--- Supplied passage ---
AJ: That sounds actionable, especially by James Hansen. (Since Roberts specifically called him out) A lawsuit for defamation seems to be a very productive response.
——-
Gavin, when he’s talking about fraud, he’s surely referring to the adjustments made to account for changes in equipment, siting, and everything else. He’s upset because you’re trying to do your job intelligently when you should just pay some middle-schoolers to read old thermometers nailed to the sides of barns… You’d save tons of money and avoid all that evil fraud which defines your current day! Heck, you could generally just stay home and watch TV!
Keith Woollard says
Watch the whole video Thomas. Dr Cox was invited to provide proof of the human component. He wasn’t asked if there was warming, or how much warming, or how many people agreed with him, or how condescending he could be, or what pat answers he could provide. He took the politicians option of not answering the question
Peter Doidge says
It’s a pity that someone (Brian Cox?) did not pull up Roberts on his erroneous claim concerning recent sea-level rise.

--- Data section ---

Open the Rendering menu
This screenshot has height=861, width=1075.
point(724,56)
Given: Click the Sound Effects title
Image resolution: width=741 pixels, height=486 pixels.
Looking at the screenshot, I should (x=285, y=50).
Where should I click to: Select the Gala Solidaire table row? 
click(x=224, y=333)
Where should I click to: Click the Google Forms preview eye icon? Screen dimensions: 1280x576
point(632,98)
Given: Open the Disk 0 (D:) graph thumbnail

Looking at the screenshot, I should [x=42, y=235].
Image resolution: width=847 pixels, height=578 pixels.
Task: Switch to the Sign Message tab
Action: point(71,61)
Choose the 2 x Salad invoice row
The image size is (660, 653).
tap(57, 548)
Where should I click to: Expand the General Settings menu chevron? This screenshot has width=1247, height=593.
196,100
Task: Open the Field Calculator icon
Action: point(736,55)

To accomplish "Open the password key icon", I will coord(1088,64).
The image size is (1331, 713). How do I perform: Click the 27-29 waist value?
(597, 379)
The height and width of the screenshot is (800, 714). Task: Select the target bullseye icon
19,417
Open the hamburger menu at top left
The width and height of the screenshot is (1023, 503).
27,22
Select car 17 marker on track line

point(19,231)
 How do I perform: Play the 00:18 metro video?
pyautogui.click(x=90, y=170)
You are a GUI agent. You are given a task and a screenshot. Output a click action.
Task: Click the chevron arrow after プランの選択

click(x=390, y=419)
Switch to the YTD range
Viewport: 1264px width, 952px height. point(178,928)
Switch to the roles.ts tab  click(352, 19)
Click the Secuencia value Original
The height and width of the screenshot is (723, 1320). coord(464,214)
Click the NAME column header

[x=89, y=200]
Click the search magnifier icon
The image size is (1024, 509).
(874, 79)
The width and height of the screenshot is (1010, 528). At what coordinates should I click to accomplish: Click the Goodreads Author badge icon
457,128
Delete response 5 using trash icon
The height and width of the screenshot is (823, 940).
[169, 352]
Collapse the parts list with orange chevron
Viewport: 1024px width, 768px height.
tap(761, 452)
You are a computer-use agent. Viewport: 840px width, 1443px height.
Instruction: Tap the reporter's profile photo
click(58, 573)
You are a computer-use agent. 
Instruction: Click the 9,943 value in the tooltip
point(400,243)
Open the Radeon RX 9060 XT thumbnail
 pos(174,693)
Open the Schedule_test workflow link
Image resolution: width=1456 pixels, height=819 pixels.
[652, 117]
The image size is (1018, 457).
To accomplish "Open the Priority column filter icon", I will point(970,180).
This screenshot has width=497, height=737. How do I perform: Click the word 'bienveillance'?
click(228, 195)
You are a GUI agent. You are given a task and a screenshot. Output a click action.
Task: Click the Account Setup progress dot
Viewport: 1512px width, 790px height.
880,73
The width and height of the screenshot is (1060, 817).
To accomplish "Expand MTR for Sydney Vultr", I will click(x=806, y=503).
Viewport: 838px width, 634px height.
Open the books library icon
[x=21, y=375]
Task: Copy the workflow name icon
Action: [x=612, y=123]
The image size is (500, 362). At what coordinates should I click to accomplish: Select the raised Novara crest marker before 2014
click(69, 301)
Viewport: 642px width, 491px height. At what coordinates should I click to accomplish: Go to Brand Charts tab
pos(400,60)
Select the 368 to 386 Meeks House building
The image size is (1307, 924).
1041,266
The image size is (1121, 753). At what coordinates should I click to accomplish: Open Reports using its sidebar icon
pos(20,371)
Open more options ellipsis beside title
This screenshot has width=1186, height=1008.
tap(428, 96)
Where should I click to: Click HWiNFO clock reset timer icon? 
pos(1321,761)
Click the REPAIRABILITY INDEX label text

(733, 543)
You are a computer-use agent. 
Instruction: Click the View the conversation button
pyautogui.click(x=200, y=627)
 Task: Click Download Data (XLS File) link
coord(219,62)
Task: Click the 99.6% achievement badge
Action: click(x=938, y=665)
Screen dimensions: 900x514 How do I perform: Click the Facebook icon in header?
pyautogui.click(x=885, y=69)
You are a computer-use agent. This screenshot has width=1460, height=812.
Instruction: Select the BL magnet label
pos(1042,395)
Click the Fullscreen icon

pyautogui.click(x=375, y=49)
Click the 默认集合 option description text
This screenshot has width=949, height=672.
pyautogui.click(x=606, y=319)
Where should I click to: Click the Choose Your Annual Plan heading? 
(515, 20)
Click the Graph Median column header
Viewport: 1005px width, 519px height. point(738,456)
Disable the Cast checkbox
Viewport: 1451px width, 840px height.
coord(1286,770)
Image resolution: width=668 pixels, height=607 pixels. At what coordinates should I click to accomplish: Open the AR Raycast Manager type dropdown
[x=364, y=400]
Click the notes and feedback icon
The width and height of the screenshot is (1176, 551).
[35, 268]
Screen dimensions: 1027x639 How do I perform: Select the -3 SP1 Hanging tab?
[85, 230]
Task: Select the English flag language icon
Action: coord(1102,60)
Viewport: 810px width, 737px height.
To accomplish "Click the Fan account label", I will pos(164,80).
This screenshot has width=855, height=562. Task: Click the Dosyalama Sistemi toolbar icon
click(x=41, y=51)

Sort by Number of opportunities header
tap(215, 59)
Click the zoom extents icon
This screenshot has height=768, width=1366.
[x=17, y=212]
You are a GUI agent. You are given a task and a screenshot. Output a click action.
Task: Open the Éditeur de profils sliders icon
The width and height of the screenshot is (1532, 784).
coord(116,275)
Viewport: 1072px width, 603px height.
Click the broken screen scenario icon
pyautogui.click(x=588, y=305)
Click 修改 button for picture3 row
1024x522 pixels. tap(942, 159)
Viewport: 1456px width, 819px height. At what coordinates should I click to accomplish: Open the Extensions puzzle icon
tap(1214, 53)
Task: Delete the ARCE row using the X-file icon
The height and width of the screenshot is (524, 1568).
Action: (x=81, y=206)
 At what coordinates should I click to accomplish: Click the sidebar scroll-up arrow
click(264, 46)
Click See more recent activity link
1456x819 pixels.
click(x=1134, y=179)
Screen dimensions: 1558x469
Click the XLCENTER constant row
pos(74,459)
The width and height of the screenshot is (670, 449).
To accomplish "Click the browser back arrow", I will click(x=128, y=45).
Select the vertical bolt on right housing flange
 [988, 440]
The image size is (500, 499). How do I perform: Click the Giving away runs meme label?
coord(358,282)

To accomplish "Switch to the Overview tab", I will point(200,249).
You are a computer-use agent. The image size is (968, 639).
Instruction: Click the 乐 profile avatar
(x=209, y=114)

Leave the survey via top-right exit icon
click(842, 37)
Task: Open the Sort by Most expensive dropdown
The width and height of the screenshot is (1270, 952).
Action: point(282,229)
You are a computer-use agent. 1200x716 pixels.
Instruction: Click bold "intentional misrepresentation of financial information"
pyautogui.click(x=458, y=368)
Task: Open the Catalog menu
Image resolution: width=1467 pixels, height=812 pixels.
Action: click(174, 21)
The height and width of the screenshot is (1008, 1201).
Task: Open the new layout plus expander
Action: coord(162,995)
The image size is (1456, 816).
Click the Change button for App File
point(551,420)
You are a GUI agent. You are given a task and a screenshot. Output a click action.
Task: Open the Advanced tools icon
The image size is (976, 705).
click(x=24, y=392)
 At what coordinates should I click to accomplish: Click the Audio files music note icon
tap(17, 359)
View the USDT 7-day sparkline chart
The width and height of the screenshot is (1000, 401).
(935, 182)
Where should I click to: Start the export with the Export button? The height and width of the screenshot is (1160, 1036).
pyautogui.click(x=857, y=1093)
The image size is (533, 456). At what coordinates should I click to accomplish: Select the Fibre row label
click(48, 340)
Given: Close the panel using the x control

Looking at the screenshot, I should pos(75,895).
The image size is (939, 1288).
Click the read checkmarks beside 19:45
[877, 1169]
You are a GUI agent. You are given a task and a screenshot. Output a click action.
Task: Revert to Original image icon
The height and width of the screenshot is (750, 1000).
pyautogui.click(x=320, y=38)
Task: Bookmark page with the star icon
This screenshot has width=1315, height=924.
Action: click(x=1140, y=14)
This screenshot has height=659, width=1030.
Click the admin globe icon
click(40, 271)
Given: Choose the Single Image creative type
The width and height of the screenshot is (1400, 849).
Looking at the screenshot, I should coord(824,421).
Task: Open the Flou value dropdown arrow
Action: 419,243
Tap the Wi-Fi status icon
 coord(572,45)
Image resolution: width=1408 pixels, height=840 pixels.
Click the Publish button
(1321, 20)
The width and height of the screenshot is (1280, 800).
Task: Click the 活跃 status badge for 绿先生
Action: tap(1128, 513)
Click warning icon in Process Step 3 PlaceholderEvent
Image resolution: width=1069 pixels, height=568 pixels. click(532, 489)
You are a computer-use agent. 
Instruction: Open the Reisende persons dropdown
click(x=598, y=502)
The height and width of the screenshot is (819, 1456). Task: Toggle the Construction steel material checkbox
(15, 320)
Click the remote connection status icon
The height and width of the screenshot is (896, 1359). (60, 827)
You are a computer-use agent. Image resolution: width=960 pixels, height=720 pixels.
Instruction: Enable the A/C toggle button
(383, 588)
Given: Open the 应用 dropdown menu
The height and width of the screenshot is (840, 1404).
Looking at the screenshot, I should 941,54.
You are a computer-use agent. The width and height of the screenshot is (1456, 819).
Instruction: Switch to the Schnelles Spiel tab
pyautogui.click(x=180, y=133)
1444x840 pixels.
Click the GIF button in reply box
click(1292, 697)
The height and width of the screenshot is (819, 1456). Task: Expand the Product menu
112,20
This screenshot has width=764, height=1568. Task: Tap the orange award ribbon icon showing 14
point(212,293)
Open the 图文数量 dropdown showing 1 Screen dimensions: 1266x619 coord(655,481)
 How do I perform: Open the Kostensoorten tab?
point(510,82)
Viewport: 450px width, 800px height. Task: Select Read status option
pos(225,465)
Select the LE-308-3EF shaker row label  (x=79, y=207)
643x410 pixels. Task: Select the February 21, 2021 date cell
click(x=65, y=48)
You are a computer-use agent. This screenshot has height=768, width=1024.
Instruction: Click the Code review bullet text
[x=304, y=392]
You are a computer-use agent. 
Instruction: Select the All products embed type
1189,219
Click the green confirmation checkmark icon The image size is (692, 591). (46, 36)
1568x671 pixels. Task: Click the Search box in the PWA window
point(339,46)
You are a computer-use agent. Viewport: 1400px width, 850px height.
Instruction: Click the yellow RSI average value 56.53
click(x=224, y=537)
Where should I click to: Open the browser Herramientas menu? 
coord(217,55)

--- Your objective ---
Please return the part of the comment thread between "AJ: That sounds" and "and watch TV!", inclusive, copied word for word. The entries stand apart from the comment thread.

--- Exercise answer ---
AJ: That sounds actionable, especially by James Hansen. (Since Roberts specifically called him out) A lawsuit for defamation seems to be a very productive response.
——-
Gavin, when he’s talking about fraud, he’s surely referring to the adjustments made to account for changes in equipment, siting, and everything else. He’s upset because you’re trying to do your job intelligently when you should just pay some middle-schoolers to read old thermometers nailed to the sides of barns… You’d save tons of money and avoid all that evil fraud which defines your current day! Heck, you could generally just stay home and watch TV!